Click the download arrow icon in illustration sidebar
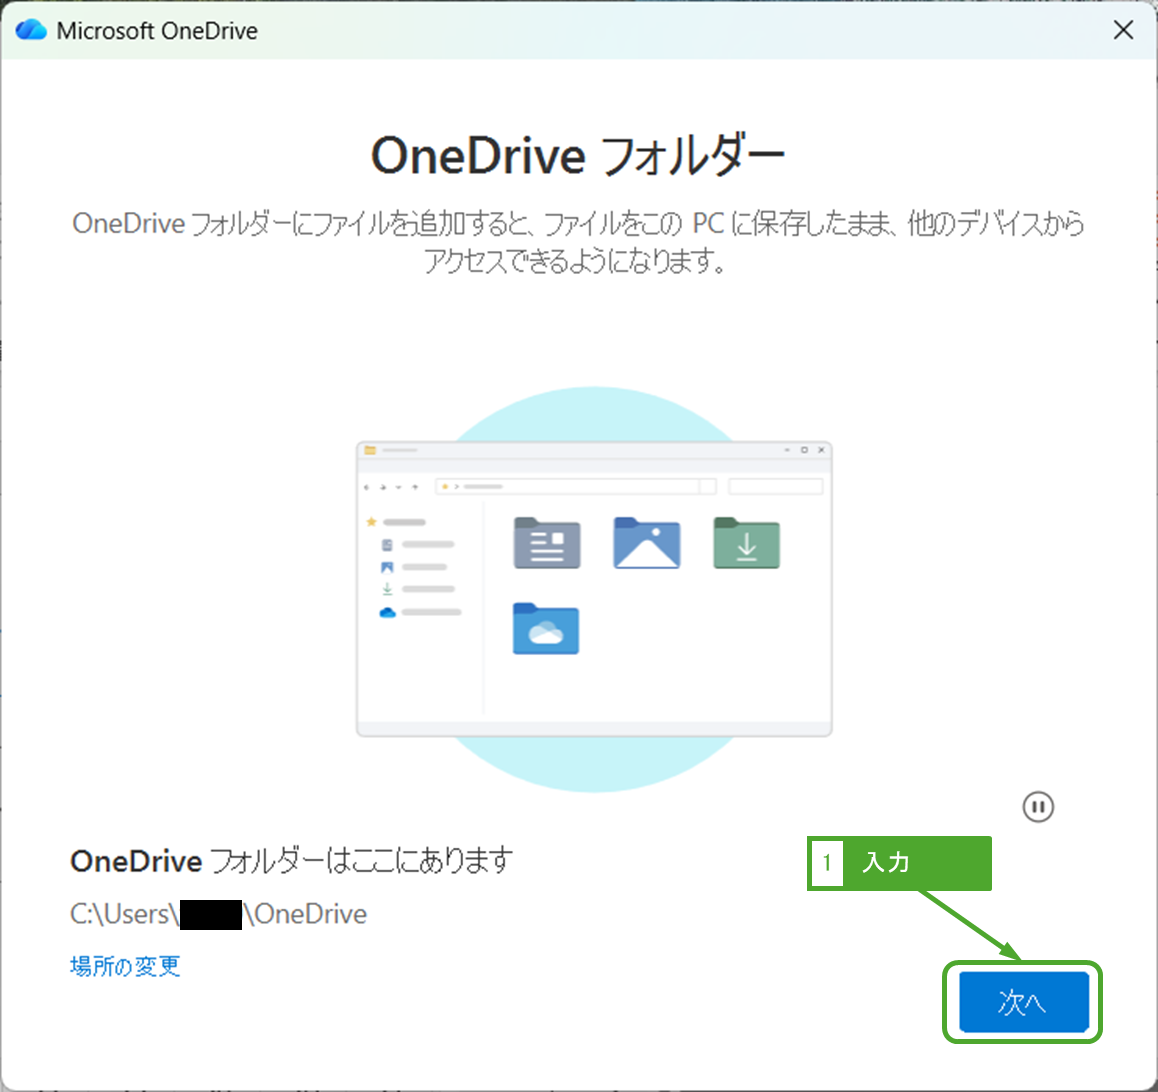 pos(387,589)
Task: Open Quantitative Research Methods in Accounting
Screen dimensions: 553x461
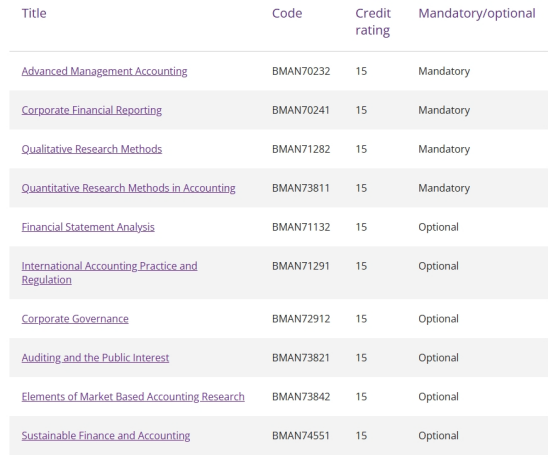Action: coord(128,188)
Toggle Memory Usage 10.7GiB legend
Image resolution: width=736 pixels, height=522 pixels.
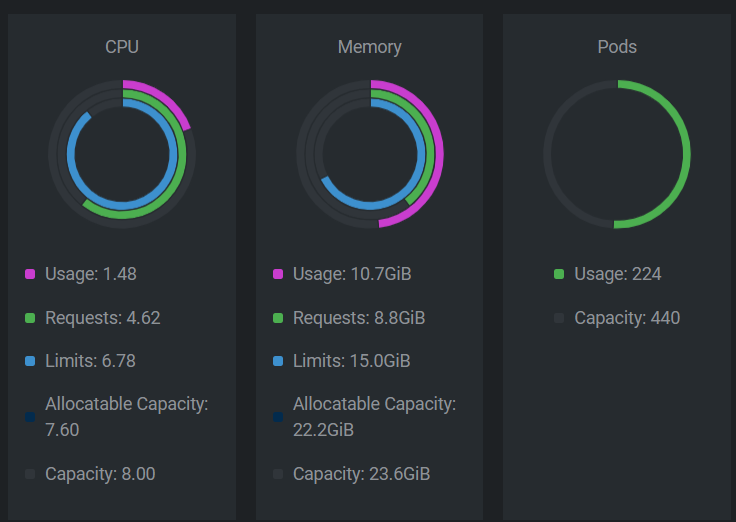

==============================

» **WHAT THE EXERCISE ASKS**
Every line from the one containing "Task: Open Quantitative" through the final line of the records above is to be written out exactly; nothing else, and no pictures.

» **REPLY**
Task: Open Quantitative Research Methods in Accounting
Screen dimensions: 553x461
Action: coord(128,188)
Toggle Memory Usage 10.7GiB legend
Image resolution: width=736 pixels, height=522 pixels.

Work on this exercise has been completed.